Esposito, Roberto 2013. Freedom and Immunity. – Terms of the Political. Community, Immunity, Biopolitics. New York: Fordham University Press, 47-56.

Whereas both American neocommunitarianism and organicistic German sociology link the idea of community to that of belonging, identity and ownership – that is, the community as something that identifies someone with his/her own ethnic group, land, or language – the originary term community has a radically different sense. One need only open a dictionary to learn that common is the exact contrary of one’s own; common is what is not one’s own, or what is unable to be appropriated by someone. It is what belongs to all or at least to many, and it therefore refers not to the same but to the other. (48)

Whereas communitas opens, exposes, and turns individuals inside out, freeing them to their exteriority, immunitas returns individuals to themselves, encloses them once again to their own skin. Immunitas brings the outside inside, eliminating whatever part of the individual that lies outside. What is immunization if not the preventive interiorization of the outside, its neutralizing appropriation? (49)

Whether we declare that freedom has already been realized in our liberal democracies or defer it by claiming it belongs to a far-off tomorrow, we remain within the same interpretive model. that is, we remain within a subjectivist metaphysical framework wherein the political scene is occupied by a preformed and predefined subject – the individual – who regards freedom as an object to defend or conquer, to possess or extend. (50)

Freedom thus is understood as that which makes the subject the proprietor of himself or herself; as essentially “proper” and no longer “common”. (50)

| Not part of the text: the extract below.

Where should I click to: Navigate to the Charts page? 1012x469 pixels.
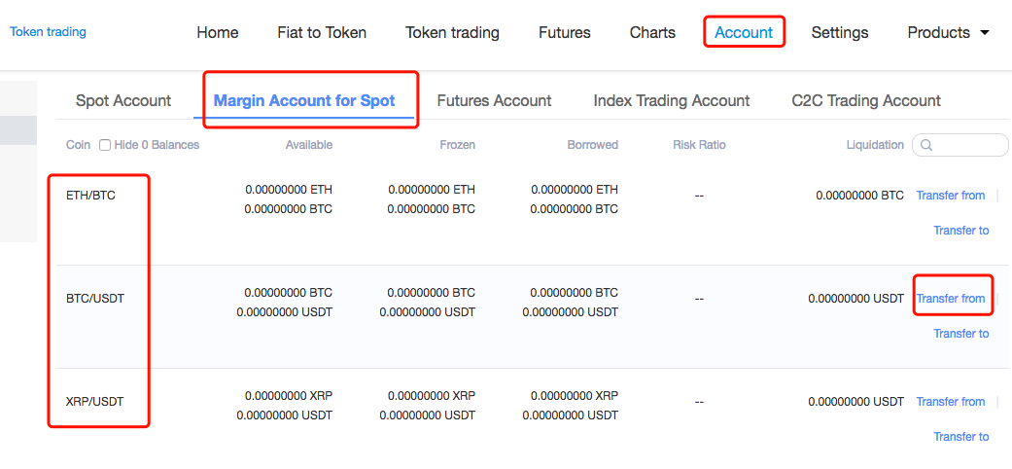[x=652, y=32]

Nevertheless the true immunitary turn takes place during the Middle Ages, when freedom – that is, every freedom – takes on the character of a “particular right”: an ensemble of “privileges”, “exemptions”, or “immunity” […] that exempt certain collective subjects (classes, corporations, cities, convents) from an obligation that is common to all others and grant them a special juridical condition (like that of the libertas ecclesiae) within the hierarchical order. It is here that the passage from an open and affirmative notion of freedom to one that is restricted and negative, as well as immunized and immunizing, is carried out. (52)

When, beginning with Hobbes and the model of natural law, modern political philosophy attempts to restore universality to the concept of freedom, it can only do so within an individualistic framework that has now been extended and multiplied by the number of individuals who are made equal by their reciprocal separation. Freedom is what separates the self from the other by restoring it to the self; it’s what heals and rescues the self from every common alteration. From then on, with all of the possible variations – that is, from the absolutist – to the republican or the liberal type, freedom will always be conceived as a right, good, or faculty of the individual who holds it, either through the protection of sovereign law (Hobbes) or, conversely, by protecting the individual from it (Locke). (52-53)

In both cases, this protection, first of life and then of individual property, assumes a starkly oppositional quality to the political dimension as such. As Arendt observes, beginning in the seventeenth and eighteenth centuries, freedom is tightly bound to security: We are free only insofar as and if we are secure – if freedom is “ensured” by its defensive and self-identifying connotation. (53)

Freedom is nothing but the effect, or the consequence, of property; a figure of what is “proper”, the opposite of what is “common”. (53)

But freedom is either a fact or it is not. Either freedom grasps our experience such that freedom subsumes experience, or freedom remains blocked in the self-dissolving circle of idea, essence, or concept. Therefore, freedom must be understood not as something that one has but as something that one is: what frees existence to the possibility to exist as such. (54)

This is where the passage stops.